After 3 months of physical therapy, the patient's APG EF increased to a normal value of 74%. In addition to normalization of the APG, all symptoms of cyanosis, paresthesias, and swelling were resolved.

Discussion

The possible etiologies resulting in decreased calf muscle function are: 1) failure of pumping muscles relating to activity, paralysis, or disease; 2) proximal obstruction that prevents blood from exiting the calf veins; and 3) calf varicosities that retain venous volume and remains located in the calf during contraction. ⁵ Venous insufficiency, reflux, and obstruction were unlikely causes for the patients symptoms with normal venous duplex ultrasound imaging and other than EF, normal APG values. The profoundly diminished calf muscle pump function resulting from extended immobilization thus became the most likely cause of this patient’ signs and symptoms. Complete improvement after a dedicated physical therapy program that emphasized calf muscle pump strengthening exercises confirmed this diagnosis. As in this case, calf muscle strengthening as evidenced by EF can be monitored and evaluated with the use of APG before and after physical therapy to evaluate and monitor the effectiveness of the treatment.
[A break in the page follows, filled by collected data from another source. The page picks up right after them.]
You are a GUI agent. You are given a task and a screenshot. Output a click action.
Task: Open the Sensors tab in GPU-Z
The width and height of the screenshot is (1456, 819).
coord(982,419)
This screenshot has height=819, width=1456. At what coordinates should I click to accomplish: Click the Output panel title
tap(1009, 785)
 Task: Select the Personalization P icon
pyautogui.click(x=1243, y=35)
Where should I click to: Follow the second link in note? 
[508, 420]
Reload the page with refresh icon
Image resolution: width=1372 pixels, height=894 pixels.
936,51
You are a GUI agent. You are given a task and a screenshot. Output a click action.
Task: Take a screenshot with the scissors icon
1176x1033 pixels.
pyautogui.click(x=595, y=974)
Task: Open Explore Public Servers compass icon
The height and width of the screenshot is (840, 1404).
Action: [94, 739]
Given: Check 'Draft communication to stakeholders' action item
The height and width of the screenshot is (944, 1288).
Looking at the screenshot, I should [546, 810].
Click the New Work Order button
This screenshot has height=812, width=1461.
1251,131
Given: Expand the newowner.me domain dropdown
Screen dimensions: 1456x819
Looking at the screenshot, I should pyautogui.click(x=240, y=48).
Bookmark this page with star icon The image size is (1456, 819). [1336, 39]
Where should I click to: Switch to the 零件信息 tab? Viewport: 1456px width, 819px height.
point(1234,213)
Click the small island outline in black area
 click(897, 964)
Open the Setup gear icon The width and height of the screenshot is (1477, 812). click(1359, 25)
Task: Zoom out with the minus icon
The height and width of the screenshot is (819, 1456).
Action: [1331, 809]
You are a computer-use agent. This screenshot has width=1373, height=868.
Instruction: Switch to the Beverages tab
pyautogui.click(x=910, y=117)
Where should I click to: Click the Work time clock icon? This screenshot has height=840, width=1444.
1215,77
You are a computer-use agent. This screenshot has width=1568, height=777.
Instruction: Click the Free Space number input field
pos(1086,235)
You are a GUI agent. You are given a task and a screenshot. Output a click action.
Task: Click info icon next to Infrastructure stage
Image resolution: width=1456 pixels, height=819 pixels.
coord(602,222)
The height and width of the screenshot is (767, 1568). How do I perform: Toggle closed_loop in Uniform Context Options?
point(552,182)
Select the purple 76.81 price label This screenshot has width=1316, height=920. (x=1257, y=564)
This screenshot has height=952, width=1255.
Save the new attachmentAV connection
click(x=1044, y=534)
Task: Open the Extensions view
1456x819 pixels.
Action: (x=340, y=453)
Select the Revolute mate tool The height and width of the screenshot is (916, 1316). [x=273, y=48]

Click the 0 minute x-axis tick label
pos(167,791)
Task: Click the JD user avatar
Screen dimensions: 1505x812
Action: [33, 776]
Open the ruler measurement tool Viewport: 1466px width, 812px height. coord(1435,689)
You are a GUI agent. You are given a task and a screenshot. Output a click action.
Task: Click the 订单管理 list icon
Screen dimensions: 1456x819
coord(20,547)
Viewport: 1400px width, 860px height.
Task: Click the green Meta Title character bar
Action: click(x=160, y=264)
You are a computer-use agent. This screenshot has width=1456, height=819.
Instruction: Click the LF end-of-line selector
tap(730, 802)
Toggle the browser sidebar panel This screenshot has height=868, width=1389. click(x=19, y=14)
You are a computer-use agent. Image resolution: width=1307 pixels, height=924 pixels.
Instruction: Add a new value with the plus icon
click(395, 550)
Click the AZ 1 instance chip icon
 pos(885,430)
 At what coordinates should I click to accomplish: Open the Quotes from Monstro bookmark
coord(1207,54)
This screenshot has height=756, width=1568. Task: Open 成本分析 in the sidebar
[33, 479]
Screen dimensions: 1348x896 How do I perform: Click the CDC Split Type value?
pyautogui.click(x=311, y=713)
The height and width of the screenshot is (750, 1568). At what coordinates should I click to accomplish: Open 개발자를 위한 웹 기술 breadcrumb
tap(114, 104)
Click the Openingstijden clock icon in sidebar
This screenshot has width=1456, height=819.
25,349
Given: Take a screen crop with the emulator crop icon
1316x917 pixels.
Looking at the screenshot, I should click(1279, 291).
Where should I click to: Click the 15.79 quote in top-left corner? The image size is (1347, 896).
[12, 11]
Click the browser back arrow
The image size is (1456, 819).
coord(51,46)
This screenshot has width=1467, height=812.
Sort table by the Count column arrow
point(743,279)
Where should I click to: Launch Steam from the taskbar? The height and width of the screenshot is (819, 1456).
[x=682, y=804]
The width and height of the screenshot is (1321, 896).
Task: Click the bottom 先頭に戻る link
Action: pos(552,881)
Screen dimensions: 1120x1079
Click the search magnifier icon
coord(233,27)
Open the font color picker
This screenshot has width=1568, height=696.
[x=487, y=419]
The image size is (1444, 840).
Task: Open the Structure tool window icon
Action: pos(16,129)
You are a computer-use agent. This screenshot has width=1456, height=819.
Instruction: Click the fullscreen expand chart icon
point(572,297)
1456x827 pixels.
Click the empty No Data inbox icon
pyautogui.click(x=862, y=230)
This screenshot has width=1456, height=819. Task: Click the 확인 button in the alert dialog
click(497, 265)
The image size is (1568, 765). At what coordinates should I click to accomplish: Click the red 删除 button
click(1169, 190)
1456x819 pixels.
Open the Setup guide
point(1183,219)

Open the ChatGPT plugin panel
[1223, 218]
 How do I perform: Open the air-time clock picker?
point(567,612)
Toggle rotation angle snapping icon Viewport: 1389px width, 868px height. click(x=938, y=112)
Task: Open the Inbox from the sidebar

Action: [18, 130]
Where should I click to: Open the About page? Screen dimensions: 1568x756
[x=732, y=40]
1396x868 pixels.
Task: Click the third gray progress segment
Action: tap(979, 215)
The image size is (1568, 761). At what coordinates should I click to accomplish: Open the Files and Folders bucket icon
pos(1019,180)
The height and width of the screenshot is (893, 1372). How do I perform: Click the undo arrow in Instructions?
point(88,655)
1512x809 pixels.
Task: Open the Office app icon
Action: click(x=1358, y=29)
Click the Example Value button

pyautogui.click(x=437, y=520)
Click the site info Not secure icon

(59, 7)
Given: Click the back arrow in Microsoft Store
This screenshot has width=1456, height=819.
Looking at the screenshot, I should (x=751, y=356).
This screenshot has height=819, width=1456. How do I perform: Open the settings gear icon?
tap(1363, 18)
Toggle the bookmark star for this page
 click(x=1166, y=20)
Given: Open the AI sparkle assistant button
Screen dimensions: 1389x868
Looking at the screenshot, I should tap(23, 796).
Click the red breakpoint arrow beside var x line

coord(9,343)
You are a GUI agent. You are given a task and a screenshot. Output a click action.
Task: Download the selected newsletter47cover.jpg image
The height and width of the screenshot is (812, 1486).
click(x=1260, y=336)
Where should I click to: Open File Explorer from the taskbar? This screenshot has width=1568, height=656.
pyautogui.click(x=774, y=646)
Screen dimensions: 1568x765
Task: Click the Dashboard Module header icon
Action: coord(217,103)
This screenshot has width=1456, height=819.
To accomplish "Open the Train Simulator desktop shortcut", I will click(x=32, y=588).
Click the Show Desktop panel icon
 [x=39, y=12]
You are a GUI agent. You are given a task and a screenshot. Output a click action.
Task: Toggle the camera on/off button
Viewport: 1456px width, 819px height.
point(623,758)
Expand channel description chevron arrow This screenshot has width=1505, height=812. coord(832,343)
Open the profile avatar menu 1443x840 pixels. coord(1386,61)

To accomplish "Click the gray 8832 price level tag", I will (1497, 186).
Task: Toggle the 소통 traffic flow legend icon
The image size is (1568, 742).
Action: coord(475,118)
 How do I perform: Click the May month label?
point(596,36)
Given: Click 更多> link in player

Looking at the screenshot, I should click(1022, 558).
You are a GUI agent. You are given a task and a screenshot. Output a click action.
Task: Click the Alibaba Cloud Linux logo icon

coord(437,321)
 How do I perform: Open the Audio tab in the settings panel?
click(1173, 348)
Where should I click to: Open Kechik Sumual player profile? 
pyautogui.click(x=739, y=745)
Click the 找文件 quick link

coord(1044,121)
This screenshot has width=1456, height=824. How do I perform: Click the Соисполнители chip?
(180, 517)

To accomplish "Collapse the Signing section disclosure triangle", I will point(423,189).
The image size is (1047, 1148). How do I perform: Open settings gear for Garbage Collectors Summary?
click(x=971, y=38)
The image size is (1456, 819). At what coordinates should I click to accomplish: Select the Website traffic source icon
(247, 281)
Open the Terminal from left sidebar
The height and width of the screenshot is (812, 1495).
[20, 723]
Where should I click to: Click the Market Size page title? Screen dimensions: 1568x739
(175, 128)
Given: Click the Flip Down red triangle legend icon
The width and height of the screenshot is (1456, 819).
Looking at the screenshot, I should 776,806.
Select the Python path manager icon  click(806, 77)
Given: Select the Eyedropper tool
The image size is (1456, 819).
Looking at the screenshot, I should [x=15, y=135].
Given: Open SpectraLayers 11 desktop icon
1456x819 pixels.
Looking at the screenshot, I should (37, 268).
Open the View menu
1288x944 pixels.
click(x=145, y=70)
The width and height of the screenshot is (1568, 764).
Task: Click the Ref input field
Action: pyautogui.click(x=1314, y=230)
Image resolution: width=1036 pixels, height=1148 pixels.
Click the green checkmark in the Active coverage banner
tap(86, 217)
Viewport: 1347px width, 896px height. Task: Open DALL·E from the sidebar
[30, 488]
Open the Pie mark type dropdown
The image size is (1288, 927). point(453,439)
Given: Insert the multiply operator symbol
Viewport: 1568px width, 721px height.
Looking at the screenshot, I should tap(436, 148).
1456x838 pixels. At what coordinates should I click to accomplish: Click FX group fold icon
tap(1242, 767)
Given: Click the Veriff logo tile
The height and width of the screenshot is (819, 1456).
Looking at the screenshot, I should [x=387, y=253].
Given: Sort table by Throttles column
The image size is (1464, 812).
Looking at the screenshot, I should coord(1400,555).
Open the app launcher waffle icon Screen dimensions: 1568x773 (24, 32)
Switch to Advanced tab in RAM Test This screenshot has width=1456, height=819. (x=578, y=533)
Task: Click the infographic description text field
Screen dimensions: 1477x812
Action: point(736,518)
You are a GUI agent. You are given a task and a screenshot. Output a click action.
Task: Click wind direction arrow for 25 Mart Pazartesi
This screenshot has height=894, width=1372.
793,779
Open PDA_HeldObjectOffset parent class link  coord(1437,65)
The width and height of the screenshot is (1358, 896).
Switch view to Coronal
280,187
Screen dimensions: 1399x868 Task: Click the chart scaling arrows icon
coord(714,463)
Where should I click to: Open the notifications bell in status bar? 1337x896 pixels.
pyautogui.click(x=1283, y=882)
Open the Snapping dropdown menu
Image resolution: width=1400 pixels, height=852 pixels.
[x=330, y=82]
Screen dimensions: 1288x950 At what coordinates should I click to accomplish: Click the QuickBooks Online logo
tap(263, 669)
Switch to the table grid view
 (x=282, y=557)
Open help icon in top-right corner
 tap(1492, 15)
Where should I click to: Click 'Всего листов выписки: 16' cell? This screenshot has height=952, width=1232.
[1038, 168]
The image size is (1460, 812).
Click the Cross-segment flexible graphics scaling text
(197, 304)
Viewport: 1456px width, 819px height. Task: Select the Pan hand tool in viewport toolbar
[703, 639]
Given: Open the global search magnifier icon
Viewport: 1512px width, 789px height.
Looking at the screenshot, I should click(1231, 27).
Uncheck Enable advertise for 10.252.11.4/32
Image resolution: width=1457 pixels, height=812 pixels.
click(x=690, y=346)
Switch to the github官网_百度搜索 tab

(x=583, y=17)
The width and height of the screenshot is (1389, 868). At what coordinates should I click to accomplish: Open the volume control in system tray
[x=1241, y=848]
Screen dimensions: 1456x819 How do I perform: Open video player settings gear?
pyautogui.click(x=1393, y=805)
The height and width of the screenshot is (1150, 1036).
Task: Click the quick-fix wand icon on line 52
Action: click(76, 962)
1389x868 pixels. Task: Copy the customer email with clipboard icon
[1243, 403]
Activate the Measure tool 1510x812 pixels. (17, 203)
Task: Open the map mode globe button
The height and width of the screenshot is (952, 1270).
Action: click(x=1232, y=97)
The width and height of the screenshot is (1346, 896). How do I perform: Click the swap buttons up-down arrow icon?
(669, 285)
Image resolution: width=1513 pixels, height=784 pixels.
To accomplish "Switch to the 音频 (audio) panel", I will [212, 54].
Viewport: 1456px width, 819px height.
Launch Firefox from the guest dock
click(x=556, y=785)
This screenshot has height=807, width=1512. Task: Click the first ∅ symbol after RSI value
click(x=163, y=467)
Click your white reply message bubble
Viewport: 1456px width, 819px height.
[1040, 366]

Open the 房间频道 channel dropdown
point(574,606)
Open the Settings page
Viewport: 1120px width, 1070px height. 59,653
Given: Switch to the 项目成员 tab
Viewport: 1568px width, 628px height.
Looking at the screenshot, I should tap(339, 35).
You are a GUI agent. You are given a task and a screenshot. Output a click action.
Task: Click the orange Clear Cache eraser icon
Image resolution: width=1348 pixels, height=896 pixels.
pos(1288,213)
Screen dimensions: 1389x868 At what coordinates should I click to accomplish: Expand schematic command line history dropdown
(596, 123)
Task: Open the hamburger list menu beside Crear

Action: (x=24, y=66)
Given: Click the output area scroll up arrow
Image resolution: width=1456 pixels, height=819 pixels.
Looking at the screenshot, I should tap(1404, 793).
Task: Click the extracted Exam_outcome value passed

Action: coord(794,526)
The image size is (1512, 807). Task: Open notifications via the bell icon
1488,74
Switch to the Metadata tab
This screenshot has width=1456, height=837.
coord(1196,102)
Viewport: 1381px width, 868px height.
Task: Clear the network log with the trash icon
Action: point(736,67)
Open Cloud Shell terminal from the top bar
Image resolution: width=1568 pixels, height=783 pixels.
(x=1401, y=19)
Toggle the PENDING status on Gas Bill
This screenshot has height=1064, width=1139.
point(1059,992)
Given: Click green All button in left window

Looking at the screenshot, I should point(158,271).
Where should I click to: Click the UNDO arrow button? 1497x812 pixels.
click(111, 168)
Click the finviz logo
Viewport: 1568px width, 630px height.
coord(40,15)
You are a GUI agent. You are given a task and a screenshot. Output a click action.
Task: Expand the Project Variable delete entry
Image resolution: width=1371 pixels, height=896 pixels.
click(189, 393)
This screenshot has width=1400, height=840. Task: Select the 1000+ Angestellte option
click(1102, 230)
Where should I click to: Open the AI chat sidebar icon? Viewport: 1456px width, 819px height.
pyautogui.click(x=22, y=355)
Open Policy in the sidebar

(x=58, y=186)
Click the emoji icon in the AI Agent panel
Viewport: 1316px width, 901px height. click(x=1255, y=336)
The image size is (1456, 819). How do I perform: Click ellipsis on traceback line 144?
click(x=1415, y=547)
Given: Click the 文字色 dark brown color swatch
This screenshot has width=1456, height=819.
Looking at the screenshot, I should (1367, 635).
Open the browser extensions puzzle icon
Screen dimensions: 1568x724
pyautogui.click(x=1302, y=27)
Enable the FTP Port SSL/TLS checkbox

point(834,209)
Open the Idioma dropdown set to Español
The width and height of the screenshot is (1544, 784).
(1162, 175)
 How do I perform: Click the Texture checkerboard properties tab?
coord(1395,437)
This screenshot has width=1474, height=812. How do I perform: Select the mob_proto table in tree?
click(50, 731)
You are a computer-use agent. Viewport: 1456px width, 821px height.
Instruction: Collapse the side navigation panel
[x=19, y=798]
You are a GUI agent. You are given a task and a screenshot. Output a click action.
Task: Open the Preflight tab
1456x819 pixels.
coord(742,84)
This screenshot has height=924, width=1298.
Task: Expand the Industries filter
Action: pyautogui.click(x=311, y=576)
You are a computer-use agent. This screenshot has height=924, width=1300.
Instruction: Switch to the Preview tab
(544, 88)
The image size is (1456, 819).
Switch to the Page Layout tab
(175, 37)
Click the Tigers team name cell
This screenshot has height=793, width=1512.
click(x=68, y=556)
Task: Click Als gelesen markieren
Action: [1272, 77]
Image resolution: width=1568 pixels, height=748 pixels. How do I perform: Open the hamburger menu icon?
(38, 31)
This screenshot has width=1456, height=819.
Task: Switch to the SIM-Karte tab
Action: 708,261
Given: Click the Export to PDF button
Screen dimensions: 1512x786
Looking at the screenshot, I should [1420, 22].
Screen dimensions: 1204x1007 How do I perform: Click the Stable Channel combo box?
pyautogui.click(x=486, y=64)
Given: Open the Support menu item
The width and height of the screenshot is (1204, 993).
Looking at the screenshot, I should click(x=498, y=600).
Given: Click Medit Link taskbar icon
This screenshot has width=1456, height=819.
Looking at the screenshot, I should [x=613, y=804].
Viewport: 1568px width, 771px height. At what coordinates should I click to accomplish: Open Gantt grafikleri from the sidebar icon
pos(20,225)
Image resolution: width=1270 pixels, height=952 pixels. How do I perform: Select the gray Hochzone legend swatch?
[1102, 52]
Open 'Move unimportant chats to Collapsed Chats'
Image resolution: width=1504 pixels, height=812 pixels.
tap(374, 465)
Our group has put together a protocol for calf muscle pump strengthening in patients with chronic venous insufficiency. ⁶ This protocol includes 45 to 60 minutes of weight-bearing (i.e., treadmill on a grade, stair-stepper, recumbent stepper) cardiovascular exercise two to three times per week. It also includes lower-body strength training, targeted towards strengthening the calf muscles. Examples of recommended exercises are calf raises, leg lunges, and wall squats. Although the specifics of this protocol need to be validated more widely, we have found that patients experience a measurable improvement in their calf muscle pump function after completing this protocol. We reserve such protocol for patients who do not respond to the more typical exercise protocols like walking, bicycling, and swimming.

Conclusion

Extended immobilization may cause profound muscle atrophy and a decrease in calf muscle pump function. Objective assessments of atrophy, such as measuring leg circumference, may not correlate well with function, whereas subjective evaluations of symptom improvement are difficult to quantify and highly variable. APG provides an easily reproducible and noninvasive assessment of calf muscle pump function by measuring EF. As demonstrated in this case, physical therapy with an emphasis on calf muscle exercises is beneficial in restoring diminished muscle function caused by immobility and atrophy, and APG provides an excellent objective measure of improvement.